Figure 2.Illustration of potential target sites of stimulation to facilitate naming performance in relation to structural brain damage and the normal naming network in three different patients. The top panel illustrates the extensive bilateral fronto-temporal naming network found in an fMRI study of healthy older particpants (cf. Holland et al., 2011). Activation is overlaid onto a rendered cortical surface from SPM8. In the lower panels of the figure we overlay the normal pattern of brain activation onto three chronic aphasic stroke patients’ individual structural MRI scans. The aim here is to illustrate from left to right for each patient: (1) their structural brain damage within the left hemisphere, (2) the normal naming network overlaid onto their individual brain scan to show the relationship between the lesion damage to the naming network and the target stimulation site (red cross), and (3) the stimulation sites feasible for each patient depending on the proposed target site. Panel A highlights, in two chronic aphasic stroke patients, that structurally intact regions of cortex within the lesioned left hemisphere may serve as potential candidate sites for anodal stimulation to facilitate treatment of anomia in (Ai) Broca's area and (Aii) Wernicke's area. Panel B highlights that when the lesion is has damaged relevant cortices in the left hemisphere perilesional stimulation may not be possible. Therefore, for the two patients illustrated, facilitation of the contralesional hemisphere may be the optimal approach to aid recovery: (Bi) right homologue to Broca's area and (Bii) Wernicke's area. Although not illustrated here, in cases where patients have suffered a large MCA infarct affecting the whole of the left hemisphere and resulted in extremely limited perilesional tissue, stimulation of the contralesional hemisphere would be the sole option. Furthermore, studies of aphasia recovery have successfully used anodal stimulation of the left perilesional hemisphere to elicit positive behavioural outcomes, however the effects of anodal or cathodal stimulation of the right contralesional hemisphere are, as yet unknown, and will be dependent on the theoretical hypotheses of the research. To view this figure in colour, please see the online issue of the Journal.

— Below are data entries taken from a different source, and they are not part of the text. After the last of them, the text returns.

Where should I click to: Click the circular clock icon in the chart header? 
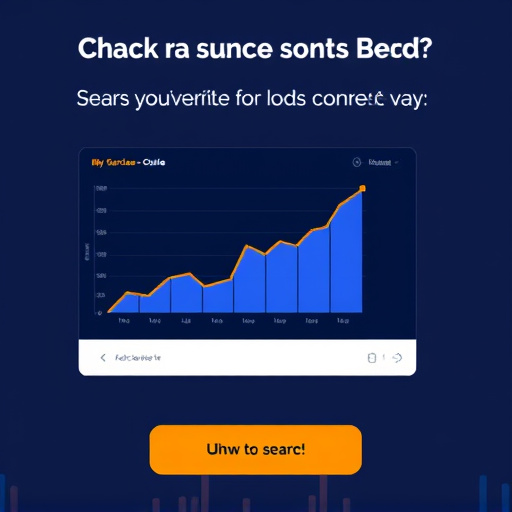(x=357, y=162)

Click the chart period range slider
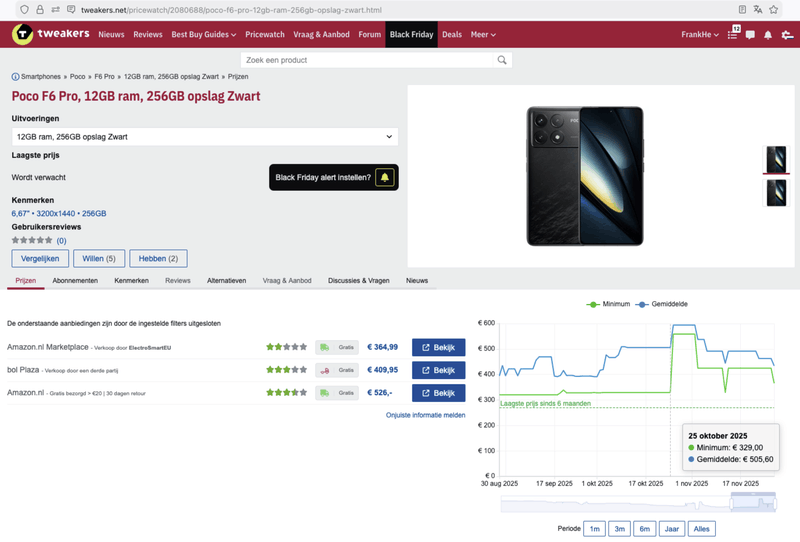pos(753,502)

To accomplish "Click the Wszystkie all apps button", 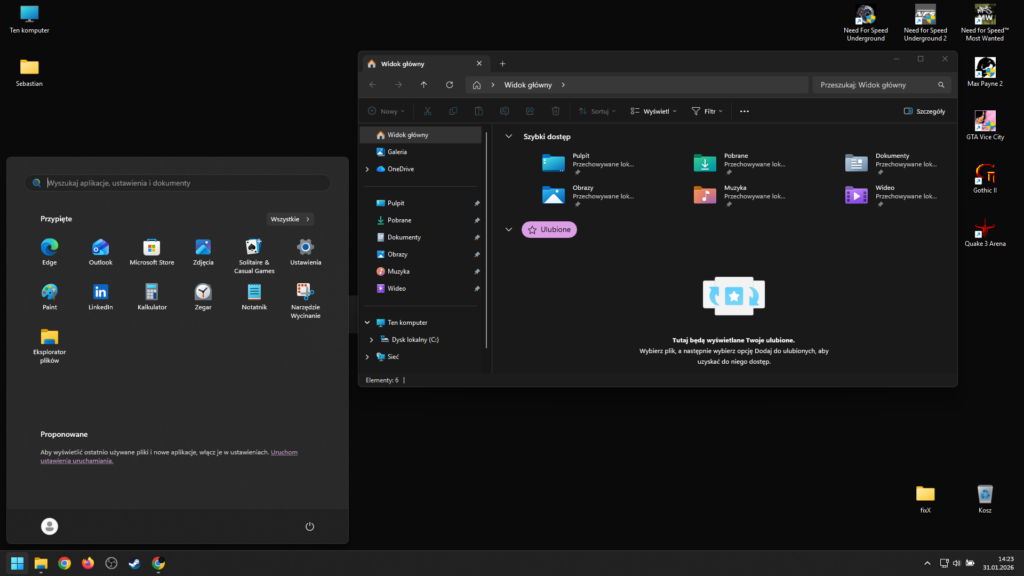I will (290, 218).
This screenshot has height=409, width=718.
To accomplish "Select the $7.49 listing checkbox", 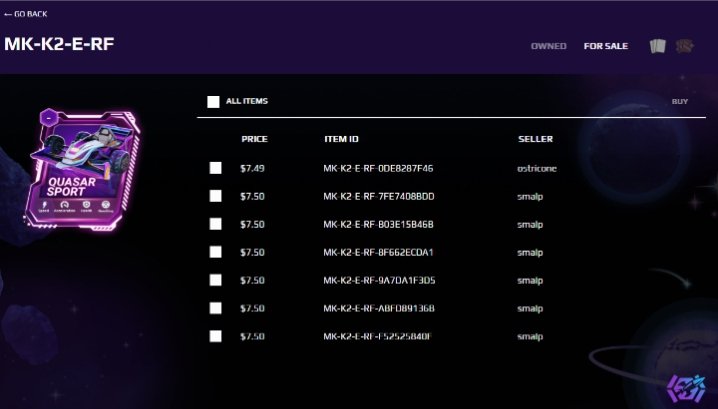I will pos(216,168).
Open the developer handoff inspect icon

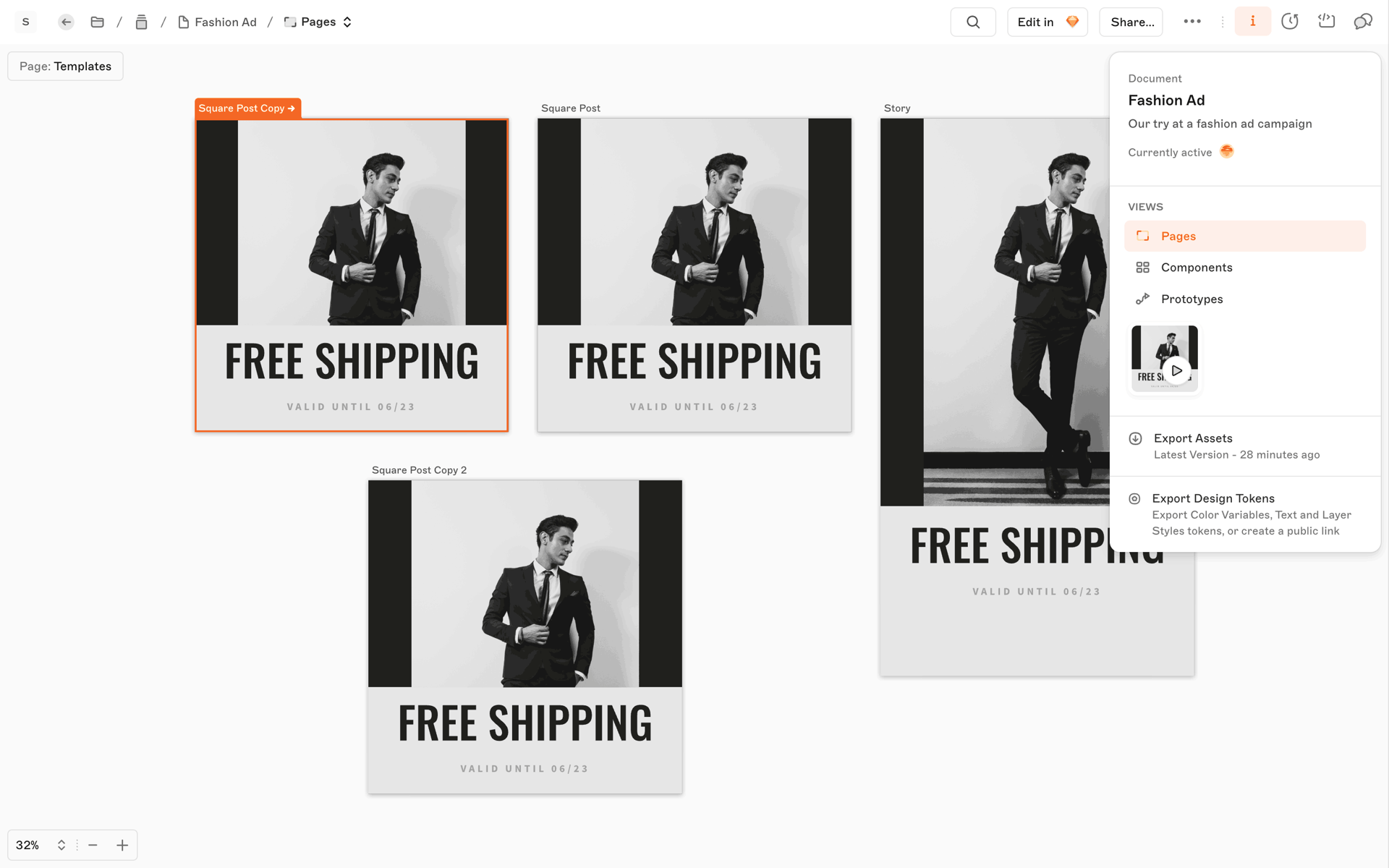pyautogui.click(x=1327, y=22)
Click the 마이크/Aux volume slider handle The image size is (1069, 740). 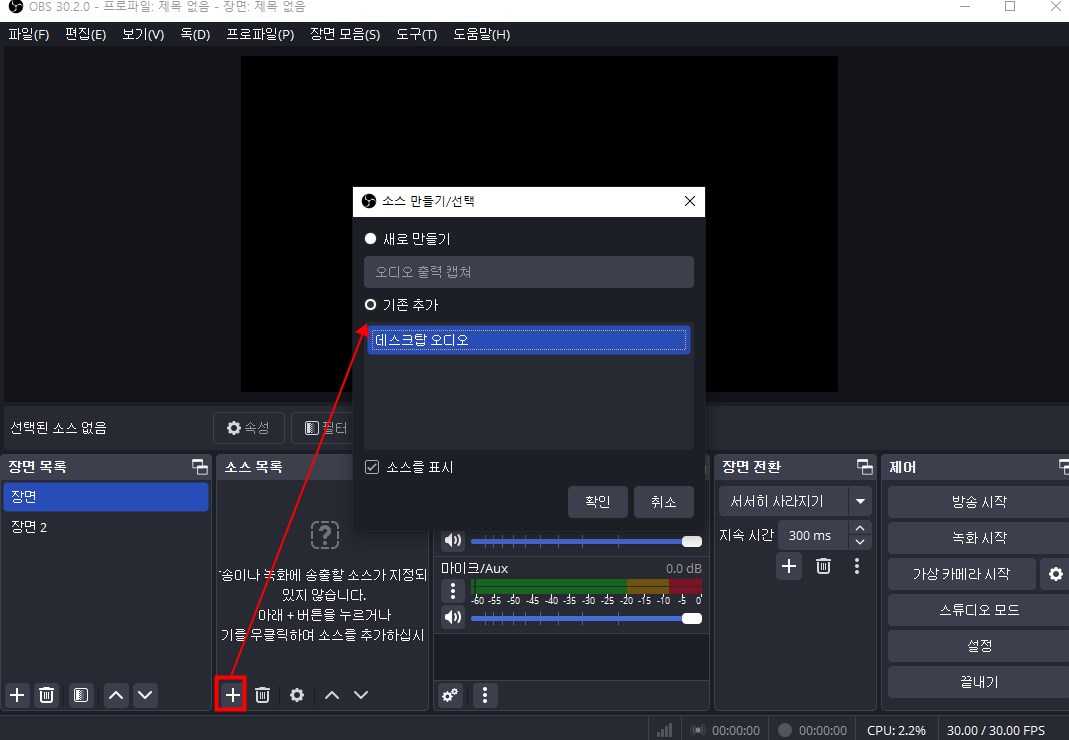pos(692,617)

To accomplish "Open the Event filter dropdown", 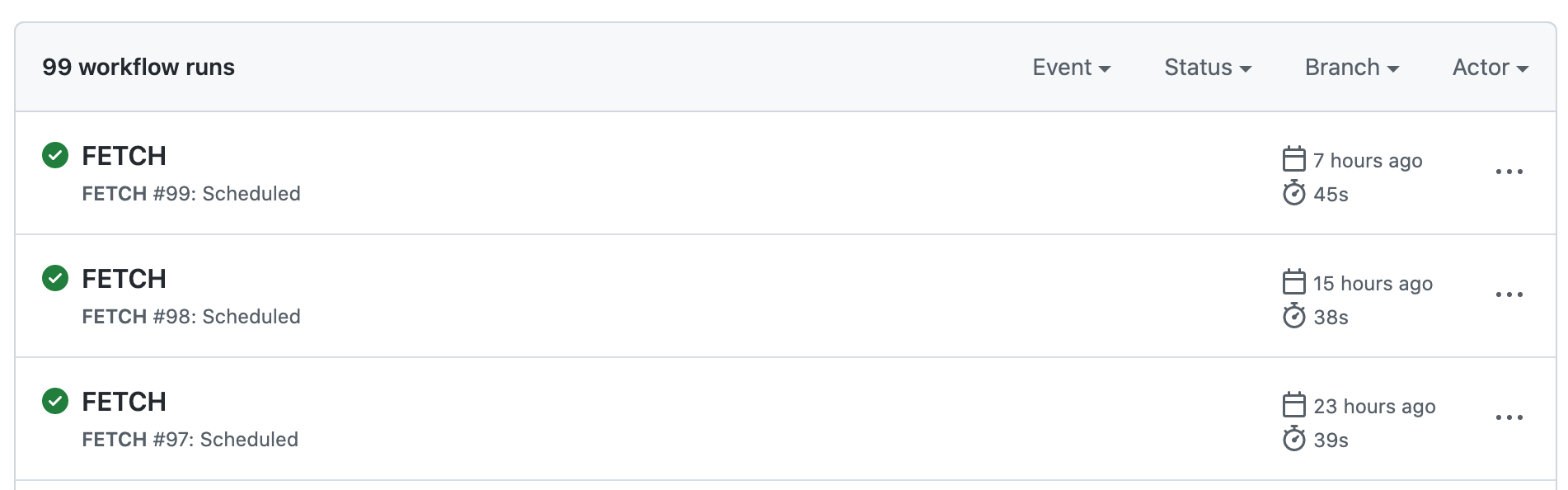I will click(1071, 68).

Figure 1.Summary schematic representation of potential tDCS effects in language performance in relation to normal re-learning after single and repeated interventions protocols (related to Table 1). Solid green line represents normal re-learning curve. Solid vertical red line indicates the potential percentage change in performance that may occur after a single intervention of tDCS. Dashed red line indicates potential performance change over 5 days from repeated tDCS delivered concurrently with treatment. Normal and tDCS-enhanced learning share an equivalent learning profile, however resulting gains post-tDCS may be modified by approximately 25%, with the effects of tDCS persisting for up to 3 weeks. To view this figure in colour, please see the online issue of the Journal.